Last week all internet access in Ethiopia was intentionally shut down by the government. #trynottodie #ijustdied

This is because it was national exams week and there were concerns about student cheating via leaked tests, as some did in 2017. Of course, my only chance of passing any national school exam in Ethiopia would be cheating, since all questions and answers are in Amharic and look like this: ይህንን ማንበብ አልችልም

Fortunately for me, I need not take any such exams while I am here. However, the internet shutdown (which continued all week) had a significant impact on my life and work – not least of which because I then had to use my phone to actually talk to people. (Who does THAT anymore!?!)

Worse still, if my team members did not answer the phone then I had to set out on foot to find them – in the hotel lobby, restaurant, cafe, office, road to the office, dirt road shortcuts, fruit stands, coffee shops, etc. – and sadly, no one bothered to leave me a trail of breadcrumbs.

International teams often use apps like WhatsApp or Skype to communicate rather than trying to work out how many cents per minute it will be to call a French, British or Kenyan number from a US phone in Ethiopia.

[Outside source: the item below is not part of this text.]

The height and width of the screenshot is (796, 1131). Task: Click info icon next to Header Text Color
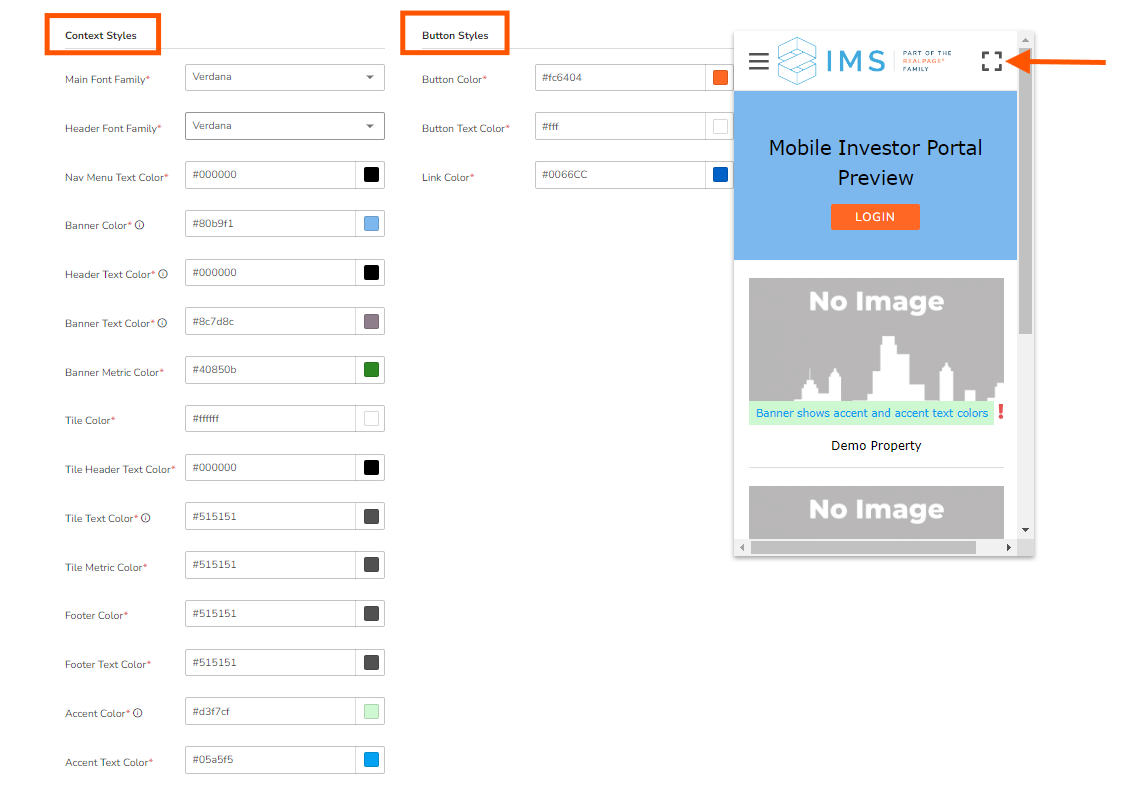tap(163, 274)
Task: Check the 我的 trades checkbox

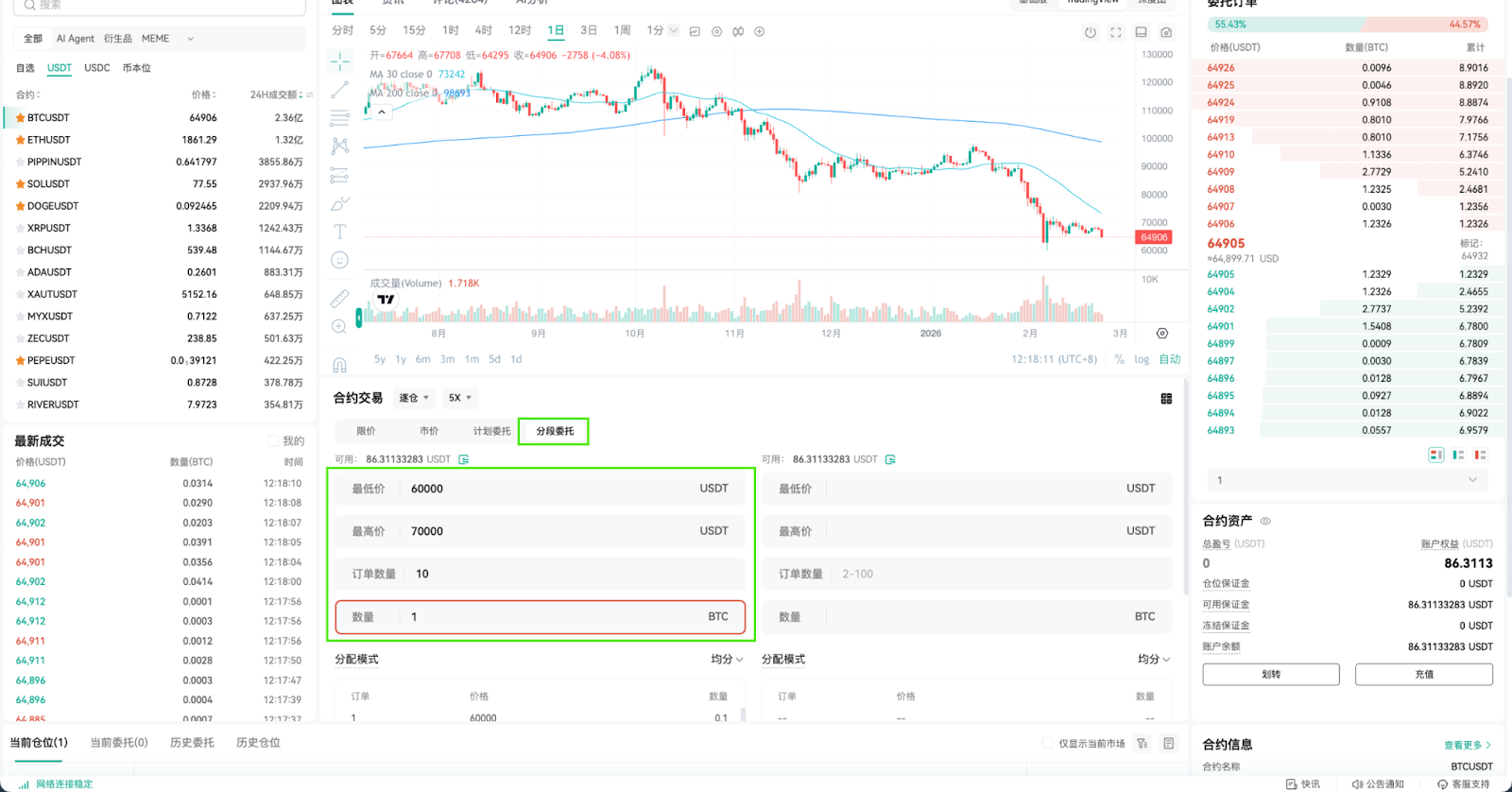Action: [x=273, y=441]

While I do have an AT&T “Passport Plan” to make such calls, I only have that because it sounds cool, not because I really want to use it.

Or rather, I want to use it if I am in the middle of nowhere on a 2G network because the smartphone apps do not work at all -and then I would actually have to make a phone call. Or if I have to deal with a real, unfortunate and justifiable emergency.

As inconvenient as this temporary shutdown was, it is equally important to note that the overall internet access situation is much improved over my last stay here in Addis in 2014 – when unlimited data plans were not an option, phone lines were much less reliable, and the internet was shut down both intentionally and unintentionally much more frequently – with and without reason. That, and the reliability and speed of the connection itself was often much worse. It has been five years since I experienced this in Ethiopia, and the amount of progress in terms of internet and phone access has been tremendous.

Online access was my biggest concern about returning here for a work role given that so much of my life and success as a business and IT consultant depend on it.  Thus, I remain pleasantly surprised to find that (last week withstanding) the online access as a whole is much improved since 2014, which put me at greater ease than expected on arrival. At least that’s one test Ethiopia passed – and without cheating!